In contrast with the pronounced morphological differences between cortical layers, functional responses across layers are similar, and have given rise to the concept of a cortical column.3236 The cortical column is conceptualized as a repeated motif of radial units, each supported by a stereotypical pattern of intrinsic connections,37 the functional homogeneity of which is often considered a universal and critical feature of the cerebral cortex.38 In the primary visual cortex, for example, the same basic orientation and eye preferences can be observed across layers of a given column.39 Moreover, studies point to a basic model of sequential excitation across particular laminae within a column following the arrival of sensory information from the thalamus.40,41 This model suggests that thalamic input to cortical layer 4 is relayed to the supragranular layers, where it is integrated with various types of modulatory signals,2,4244 and then relayed to the infragranular layers. Infragranular neurons send local projections to granular and supragranular targets in the same cortical column, as well as long-range projections to cortical and subcortical structures inside and outside of the telencephalon.45 While there are many ways in which information can be integrated across columns, and the generality of functional columns in the cortex remains a topic of debate,4658 this idealized microcircuit model emphasizing intracolumnar processing has played an important role in understanding the complexity of cortical projection patterns and their bearing on measured sensory signals.59,60

To summarize, the anatomical organization of the cortex varies considerably across both the radial and tangential dimensions. Within a given area, horizontal connections account for much of the tangential connectivity, whereas the interlaminar projections account for the radial connectivity.
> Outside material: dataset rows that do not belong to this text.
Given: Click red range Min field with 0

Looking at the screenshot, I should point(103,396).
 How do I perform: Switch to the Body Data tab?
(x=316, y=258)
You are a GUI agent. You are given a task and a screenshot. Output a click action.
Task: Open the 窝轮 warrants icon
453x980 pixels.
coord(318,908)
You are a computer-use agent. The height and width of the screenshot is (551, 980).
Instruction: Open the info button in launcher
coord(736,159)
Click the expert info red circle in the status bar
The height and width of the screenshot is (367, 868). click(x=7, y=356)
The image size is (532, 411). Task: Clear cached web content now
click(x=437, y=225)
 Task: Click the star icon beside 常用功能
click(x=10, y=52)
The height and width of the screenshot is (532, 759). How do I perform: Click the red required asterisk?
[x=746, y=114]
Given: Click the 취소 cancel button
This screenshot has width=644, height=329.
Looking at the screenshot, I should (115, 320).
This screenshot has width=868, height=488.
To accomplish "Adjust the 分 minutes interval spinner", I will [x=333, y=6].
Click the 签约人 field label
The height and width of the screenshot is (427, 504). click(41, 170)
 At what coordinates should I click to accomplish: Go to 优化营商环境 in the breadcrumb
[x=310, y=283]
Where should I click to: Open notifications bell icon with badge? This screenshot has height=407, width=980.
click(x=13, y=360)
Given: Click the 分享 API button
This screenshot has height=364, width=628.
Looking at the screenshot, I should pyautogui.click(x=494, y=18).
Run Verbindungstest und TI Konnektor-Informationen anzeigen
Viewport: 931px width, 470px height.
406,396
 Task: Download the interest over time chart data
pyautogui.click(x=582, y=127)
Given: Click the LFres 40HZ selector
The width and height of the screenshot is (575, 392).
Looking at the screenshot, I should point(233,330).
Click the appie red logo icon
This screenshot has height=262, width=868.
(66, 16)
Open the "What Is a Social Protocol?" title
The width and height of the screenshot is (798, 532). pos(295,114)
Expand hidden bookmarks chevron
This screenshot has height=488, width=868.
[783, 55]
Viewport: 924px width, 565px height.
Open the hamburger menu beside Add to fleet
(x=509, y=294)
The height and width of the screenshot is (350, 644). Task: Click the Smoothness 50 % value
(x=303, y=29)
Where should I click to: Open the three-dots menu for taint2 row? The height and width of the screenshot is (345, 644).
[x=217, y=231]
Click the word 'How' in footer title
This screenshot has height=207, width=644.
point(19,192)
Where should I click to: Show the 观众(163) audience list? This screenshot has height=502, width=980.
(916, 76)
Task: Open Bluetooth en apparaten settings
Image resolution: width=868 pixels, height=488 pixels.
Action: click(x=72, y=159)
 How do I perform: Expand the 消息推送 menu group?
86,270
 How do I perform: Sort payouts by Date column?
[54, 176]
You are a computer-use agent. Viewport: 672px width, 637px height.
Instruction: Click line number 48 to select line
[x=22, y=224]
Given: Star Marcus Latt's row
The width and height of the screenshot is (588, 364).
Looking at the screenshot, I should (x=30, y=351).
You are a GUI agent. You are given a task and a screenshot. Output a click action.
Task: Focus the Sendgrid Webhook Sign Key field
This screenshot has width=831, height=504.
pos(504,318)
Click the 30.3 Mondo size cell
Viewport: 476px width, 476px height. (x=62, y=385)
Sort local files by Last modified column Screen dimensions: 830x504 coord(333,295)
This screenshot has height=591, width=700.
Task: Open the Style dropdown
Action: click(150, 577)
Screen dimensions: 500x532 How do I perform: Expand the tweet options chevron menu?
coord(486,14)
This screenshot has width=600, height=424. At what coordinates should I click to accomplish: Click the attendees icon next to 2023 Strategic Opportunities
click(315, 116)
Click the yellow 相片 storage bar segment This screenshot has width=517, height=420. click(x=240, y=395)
Measuring the reach of activity coherence in the cortex

The local field potential (LFP) represents a collective measure of neural activity, including subthreshold synaptic processes that are synchronized in space and time.6166 Its inherent heterogeneity limits the precision of the LFP for probing details of microcircuit function.67,68 Nonetheless, empirical studies have shown that both sensory-evoked LFP responses69 and high frequency “gamma” range (>30 Hz) LFP power70,71 are often well correlated with local spiking activity in the cortex. Thus, it is possible to use the LFP, and in particular its upper frequency range, to study neural coordination at different spatial scales. However, a conspicuous feature of the LFP signal is its 1/fβ spectral distribution, where f denotes frequency and β is the exponent of a power law.72,73 This means that the high frequency gamma range is at least one order of magnitude smaller in amplitude than the lower frequency fluctuations, which dominate the raw signal fluctuations.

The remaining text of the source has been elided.